Amid the growth of investment vehicles that provide direct exposure to foreign stocks — such as Canadian depositary receipts (CDRs) and foreign single-stock ETFs — the Canadian Investment Regulatory Organization (CIRO) is adopting new controls to manually mirror trading halts in the underlying securities.
The self-regulatory organization issued guidance detailing its new approach to trading halts for CDRs and single-stock ETFs when the underlying security is halted on U.S. markets pending the release of material information.
Under the current approach, while these instruments are subject to the same volatility-driven circuit breakers as other securities, there’s no process for halting trading when the underlying security is halted on a foreign market due to forthcoming disclosure.

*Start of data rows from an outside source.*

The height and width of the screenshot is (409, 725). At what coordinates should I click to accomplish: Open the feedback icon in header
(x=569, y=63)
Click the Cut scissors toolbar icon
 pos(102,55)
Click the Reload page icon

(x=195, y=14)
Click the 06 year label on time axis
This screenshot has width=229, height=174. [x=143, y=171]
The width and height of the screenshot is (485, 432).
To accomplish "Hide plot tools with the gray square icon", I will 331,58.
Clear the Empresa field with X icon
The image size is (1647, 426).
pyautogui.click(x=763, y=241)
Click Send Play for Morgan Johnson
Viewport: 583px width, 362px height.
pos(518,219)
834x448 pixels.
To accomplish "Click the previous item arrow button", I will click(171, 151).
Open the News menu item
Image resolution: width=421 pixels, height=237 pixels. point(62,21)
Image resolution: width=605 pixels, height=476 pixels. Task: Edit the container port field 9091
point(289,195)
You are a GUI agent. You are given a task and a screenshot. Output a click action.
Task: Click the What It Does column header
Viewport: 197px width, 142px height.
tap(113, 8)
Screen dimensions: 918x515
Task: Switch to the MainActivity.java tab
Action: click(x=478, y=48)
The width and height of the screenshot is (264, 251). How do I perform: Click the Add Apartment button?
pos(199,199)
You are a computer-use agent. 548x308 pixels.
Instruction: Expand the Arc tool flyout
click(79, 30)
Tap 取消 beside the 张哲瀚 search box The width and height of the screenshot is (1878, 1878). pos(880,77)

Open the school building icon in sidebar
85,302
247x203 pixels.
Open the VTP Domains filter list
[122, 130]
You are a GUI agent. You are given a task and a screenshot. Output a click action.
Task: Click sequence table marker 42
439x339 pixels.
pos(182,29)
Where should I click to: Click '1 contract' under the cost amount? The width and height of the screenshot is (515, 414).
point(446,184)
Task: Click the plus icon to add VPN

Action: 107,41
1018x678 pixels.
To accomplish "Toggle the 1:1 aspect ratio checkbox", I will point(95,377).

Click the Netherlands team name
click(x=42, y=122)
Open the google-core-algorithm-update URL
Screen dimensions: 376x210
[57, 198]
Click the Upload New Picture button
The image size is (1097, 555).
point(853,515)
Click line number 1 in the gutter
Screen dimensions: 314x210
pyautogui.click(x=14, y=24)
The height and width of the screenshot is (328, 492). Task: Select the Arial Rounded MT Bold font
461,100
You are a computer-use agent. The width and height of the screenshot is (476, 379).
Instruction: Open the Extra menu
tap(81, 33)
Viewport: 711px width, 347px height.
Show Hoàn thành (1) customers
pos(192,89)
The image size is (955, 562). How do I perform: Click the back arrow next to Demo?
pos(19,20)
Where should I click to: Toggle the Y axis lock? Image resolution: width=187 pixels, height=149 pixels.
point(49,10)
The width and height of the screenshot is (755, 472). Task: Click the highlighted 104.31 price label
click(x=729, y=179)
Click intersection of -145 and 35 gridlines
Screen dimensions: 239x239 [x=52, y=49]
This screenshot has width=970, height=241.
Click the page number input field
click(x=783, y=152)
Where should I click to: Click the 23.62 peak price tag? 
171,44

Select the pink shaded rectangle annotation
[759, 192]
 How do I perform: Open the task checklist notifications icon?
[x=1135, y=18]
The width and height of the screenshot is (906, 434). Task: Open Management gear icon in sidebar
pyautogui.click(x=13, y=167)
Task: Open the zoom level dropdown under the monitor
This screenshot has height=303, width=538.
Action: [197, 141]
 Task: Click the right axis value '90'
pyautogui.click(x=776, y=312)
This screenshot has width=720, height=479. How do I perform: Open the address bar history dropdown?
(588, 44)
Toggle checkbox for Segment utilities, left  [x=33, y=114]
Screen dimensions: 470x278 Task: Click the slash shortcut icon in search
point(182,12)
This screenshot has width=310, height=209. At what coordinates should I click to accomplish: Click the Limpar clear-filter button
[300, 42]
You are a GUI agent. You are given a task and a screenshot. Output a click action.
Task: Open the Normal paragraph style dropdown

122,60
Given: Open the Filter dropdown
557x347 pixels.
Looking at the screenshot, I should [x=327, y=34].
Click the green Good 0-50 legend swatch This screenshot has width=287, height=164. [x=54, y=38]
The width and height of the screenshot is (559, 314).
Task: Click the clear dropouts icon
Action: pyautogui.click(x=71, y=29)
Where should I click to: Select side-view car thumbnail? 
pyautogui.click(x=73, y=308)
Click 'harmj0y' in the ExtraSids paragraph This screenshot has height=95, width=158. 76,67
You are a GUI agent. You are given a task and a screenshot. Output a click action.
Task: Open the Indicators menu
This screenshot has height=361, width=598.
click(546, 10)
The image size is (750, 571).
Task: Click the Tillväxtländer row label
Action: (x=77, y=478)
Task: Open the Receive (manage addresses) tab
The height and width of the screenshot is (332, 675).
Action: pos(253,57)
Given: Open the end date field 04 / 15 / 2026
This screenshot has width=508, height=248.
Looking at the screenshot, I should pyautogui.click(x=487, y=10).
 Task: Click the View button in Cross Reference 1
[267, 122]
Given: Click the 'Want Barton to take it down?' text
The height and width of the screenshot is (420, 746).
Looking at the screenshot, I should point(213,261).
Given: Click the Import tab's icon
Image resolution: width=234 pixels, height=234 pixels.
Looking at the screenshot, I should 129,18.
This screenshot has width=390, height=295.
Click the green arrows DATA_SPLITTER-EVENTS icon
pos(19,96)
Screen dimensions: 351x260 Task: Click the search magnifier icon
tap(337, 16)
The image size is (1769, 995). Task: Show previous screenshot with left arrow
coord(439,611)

CIRO said that with the growth in these types of listings in Canada, exchanges and issuers are increasingly concerned about the risk of trading in Canadian instruments continuing while the underlying security is halted for the dissemination of material information.
“In particular, listing exchanges in Canada have noted that they have no relationship with the underlying issuer … and therefore do not have similar insights into the issuer that they have with traditional exchange listings,” it said. Exchanges can only halt trading of their own listings; they can’t stop trading in these vehicles on other trading venues.
While CIRO does not track issuers’ disclosure on foreign markets, it said it is adopting new procedures to facilitate trading halts in CDRs and ETFs based on halts in the underlying foreign issuers — leveraging its “existing surveillance” processes and personnel to implement regulatory trading halts across all Canadian markets.
“When a U.S. halt is identified that relates to material information disclosure, CIRO Surveillance will impose a manual halt in Canada,” it said. It will also manually resume trading in sync with the U.S. markets.
“This process will not be automated and will be subject to a delay,” it noted.
CIRO said it will not manually mirror foreign halts triggered by volatility controls on U.S. markets. And for foreign securities that aren’t listed in the U.S., it won’t manually halt these vehicles, as “there is no readily accessible method to monitor trading halts of [CDRs and ETFs] with no U.S. listing,” it said.